### PROVIDED MATERIAL

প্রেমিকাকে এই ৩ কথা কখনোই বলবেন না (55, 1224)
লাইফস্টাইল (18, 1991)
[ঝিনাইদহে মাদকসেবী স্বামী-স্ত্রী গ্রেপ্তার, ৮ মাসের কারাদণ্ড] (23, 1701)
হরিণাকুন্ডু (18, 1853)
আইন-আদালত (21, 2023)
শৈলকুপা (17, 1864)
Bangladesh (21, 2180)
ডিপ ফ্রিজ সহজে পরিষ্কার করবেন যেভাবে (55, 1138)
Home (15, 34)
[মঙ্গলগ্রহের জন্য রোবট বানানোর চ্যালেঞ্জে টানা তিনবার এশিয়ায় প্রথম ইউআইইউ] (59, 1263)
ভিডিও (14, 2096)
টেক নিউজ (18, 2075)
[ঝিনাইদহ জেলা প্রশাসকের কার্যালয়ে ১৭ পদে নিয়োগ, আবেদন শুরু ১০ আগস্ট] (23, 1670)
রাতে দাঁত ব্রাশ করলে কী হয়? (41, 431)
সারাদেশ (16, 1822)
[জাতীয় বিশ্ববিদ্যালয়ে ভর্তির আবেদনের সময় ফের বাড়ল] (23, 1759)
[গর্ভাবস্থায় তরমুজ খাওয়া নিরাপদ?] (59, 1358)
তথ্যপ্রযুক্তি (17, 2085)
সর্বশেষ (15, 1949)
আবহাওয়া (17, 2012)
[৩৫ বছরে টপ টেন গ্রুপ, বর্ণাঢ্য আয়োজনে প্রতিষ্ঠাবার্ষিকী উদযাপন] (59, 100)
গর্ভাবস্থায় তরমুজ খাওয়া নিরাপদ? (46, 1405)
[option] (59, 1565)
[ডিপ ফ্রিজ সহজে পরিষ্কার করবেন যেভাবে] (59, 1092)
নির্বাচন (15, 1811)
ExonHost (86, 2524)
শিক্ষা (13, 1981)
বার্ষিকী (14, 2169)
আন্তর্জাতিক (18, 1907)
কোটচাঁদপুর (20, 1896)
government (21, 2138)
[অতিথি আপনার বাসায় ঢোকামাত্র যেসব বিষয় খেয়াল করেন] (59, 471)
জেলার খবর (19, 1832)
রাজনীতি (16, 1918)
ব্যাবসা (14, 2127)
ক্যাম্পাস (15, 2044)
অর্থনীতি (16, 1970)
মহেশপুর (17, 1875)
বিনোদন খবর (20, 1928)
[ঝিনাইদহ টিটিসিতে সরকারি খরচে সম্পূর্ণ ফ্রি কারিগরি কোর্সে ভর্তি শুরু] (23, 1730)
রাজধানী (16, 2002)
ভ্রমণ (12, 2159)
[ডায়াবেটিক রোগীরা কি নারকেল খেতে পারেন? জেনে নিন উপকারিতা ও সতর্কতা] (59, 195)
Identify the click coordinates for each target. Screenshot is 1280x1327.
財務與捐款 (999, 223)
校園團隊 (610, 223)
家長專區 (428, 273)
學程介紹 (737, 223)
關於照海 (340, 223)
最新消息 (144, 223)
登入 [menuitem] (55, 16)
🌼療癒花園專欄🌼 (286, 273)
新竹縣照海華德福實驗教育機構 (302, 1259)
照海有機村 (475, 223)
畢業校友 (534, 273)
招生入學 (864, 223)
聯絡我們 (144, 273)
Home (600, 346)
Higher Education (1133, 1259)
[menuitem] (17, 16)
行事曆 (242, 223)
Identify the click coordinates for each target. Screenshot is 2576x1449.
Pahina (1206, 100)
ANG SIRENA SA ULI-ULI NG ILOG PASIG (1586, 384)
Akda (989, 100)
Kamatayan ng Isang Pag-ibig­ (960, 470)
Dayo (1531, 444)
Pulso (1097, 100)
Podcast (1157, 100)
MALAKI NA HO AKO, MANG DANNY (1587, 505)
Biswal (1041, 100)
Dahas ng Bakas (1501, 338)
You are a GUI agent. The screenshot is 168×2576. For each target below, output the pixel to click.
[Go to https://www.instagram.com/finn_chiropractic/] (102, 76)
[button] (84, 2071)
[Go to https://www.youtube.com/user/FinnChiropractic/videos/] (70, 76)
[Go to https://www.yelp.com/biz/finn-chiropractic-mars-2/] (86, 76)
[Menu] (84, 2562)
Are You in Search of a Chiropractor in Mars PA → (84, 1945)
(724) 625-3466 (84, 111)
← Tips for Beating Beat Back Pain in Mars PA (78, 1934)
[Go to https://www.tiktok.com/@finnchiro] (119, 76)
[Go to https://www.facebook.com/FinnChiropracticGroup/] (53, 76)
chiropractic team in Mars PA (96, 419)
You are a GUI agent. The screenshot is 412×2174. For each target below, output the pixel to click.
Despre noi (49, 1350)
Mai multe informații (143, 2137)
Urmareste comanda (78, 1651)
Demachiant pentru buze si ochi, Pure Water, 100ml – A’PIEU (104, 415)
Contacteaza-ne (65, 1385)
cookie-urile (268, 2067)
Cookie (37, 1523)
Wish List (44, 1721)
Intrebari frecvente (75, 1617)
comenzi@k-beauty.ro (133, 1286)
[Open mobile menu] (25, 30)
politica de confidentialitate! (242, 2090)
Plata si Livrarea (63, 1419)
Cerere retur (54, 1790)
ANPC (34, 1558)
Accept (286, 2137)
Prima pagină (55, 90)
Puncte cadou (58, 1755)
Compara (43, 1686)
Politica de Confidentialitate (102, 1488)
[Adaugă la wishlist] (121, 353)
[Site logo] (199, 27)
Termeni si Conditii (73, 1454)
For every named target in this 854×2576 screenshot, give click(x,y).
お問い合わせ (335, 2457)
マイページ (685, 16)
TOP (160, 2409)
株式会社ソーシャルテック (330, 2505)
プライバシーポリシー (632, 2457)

### TASK ITEM
Reproduce verbatim the range of lines that opens the records and closes with the line containing "最新消息 (144, 223)". Omit everything after it.

### TASK ANSWER
প্রেমিকাকে এই ৩ কথা কখনোই বলবেন না (55, 1224)
লাইফস্টাইল (18, 1991)
[ঝিনাইদহে মাদকসেবী স্বামী-স্ত্রী গ্রেপ্তার, ৮ মাসের কারাদণ্ড] (23, 1701)
হরিণাকুন্ডু (18, 1853)
আইন-আদালত (21, 2023)
শৈলকুপা (17, 1864)
Bangladesh (21, 2180)
ডিপ ফ্রিজ সহজে পরিষ্কার করবেন যেভাবে (55, 1138)
Home (15, 34)
[মঙ্গলগ্রহের জন্য রোবট বানানোর চ্যালেঞ্জে টানা তিনবার এশিয়ায় প্রথম ইউআইইউ] (59, 1263)
ভিডিও (14, 2096)
টেক নিউজ (18, 2075)
[ঝিনাইদহ জেলা প্রশাসকের কার্যালয়ে ১৭ পদে নিয়োগ, আবেদন শুরু ১০ আগস্ট] (23, 1670)
রাতে দাঁত ব্রাশ করলে কী হয়? (41, 431)
সারাদেশ (16, 1822)
[জাতীয় বিশ্ববিদ্যালয়ে ভর্তির আবেদনের সময় ফের বাড়ল] (23, 1759)
[গর্ভাবস্থায় তরমুজ খাওয়া নিরাপদ?] (59, 1358)
তথ্যপ্রযুক্তি (17, 2085)
সর্বশেষ (15, 1949)
আবহাওয়া (17, 2012)
[৩৫ বছরে টপ টেন গ্রুপ, বর্ণাঢ্য আয়োজনে প্রতিষ্ঠাবার্ষিকী উদযাপন] (59, 100)
গর্ভাবস্থায় তরমুজ খাওয়া নিরাপদ? (46, 1405)
[option] (59, 1565)
[ডিপ ফ্রিজ সহজে পরিষ্কার করবেন যেভাবে] (59, 1092)
নির্বাচন (15, 1811)
ExonHost (86, 2524)
শিক্ষা (13, 1981)
বার্ষিকী (14, 2169)
আন্তর্জাতিক (18, 1907)
কোটচাঁদপুর (20, 1896)
government (21, 2138)
[অতিথি আপনার বাসায় ঢোকামাত্র যেসব বিষয় খেয়াল করেন] (59, 471)
জেলার খবর (19, 1832)
রাজনীতি (16, 1918)
ব্যাবসা (14, 2127)
ক্যাম্পাস (15, 2044)
অর্থনীতি (16, 1970)
মহেশপুর (17, 1875)
বিনোদন খবর (20, 1928)
[ঝিনাইদহ টিটিসিতে সরকারি খরচে সম্পূর্ণ ফ্রি কারিগরি কোর্সে ভর্তি শুরু] (23, 1730)
রাজধানী (16, 2002)
ভ্রমণ (12, 2159)
[ডায়াবেটিক রোগীরা কি নারকেল খেতে পারেন? জেনে নিন উপকারিতা ও সতর্কতা] (59, 195)
Identify the click coordinates for each target. Screenshot is 1280x1327.
財務與捐款 (999, 223)
校園團隊 (610, 223)
家長專區 (428, 273)
學程介紹 (737, 223)
關於照海 (340, 223)
最新消息 (144, 223)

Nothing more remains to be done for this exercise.